QUÉ SE PIDE ::
a: Según la reseña de Los domingos, ¿quién dirige la película?
b: Traduce al inglés esta oración de la reseña de Los domingos: «Porque se ha dicho que Los domingos es muchas cosas, pero estaría bien decir, también, qué no es».

== TEXTO EXTRAÍDO ==

Esta reseña incluye algunos spoilers.
Leo con estupor muchas de las críticas hacia Los domingos, de Alauda Ruiz de Azúa, y con cada una me reafirmo en la idea de que es la mejor película del año. Y también la más inteligente.
Estamos muy poco acostumbrados a que el cine no responda de forma directa a nuestras preguntas, que no pueda darnos una respuesta clara y concisa a nuestras inquietudes. Ya escribí sobre que no sabemos separarnos del arte: que buscamos en él nuestro propio reflejo; que, ante todo, lo que queremos es que nos dé la razón. Por eso, cuando una película no lo hace, cuando nos pide altura de miras y comprender (no digo ya aceptar y mucho menos compartir) lo que nosotros jamás comprenderíamos (o querríamos comprender), el resultado es que lo que vemos es otra película, y esa película que hemos visto o creído ver está muy lejos de la película que realmente se proyecta ante nosotros. Es necesario acabar con esa percepción de que el cine está obligado a escupirnos sus conclusiones en la cara, que tenemos que abandonar la proyección con la certeza de que quien nos cuenta la historia piensa una cosa y no otra, y que esa cosa que piensa es la que nosotros también pensamos. Los domingos no cae en ese juego, a mi parecer infantil e inmaduro, y pensar que sí lo hace es considerar la histriónica fantasía de que la película está hecha para el espectador y que, por tanto, le debe algo. En todo caso, es el espectador quien tiene que aceptar que es él quien va a la película y no al revés (se dice que sin espectador no hay película, pero la realidad es que lo que no hay sin espectador es taquilla, que no es lo mismo que película y por supuesto no es lo mismo que calidad). Porque se ha dicho que Los domingos es muchas cosas, pero estaría bien decir, también, qué no es.

===
== DATOS ==

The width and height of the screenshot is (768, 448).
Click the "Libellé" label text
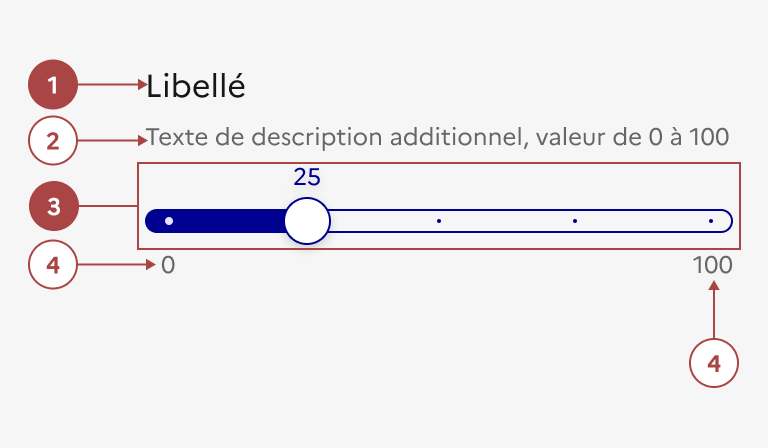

===

RESULTADOS DEL EJERCICIO ::
a: Alauda Ruiz de Azúa.

b: Because it has been said that Los domingos is many things, but it would be good to say, too, what it is not.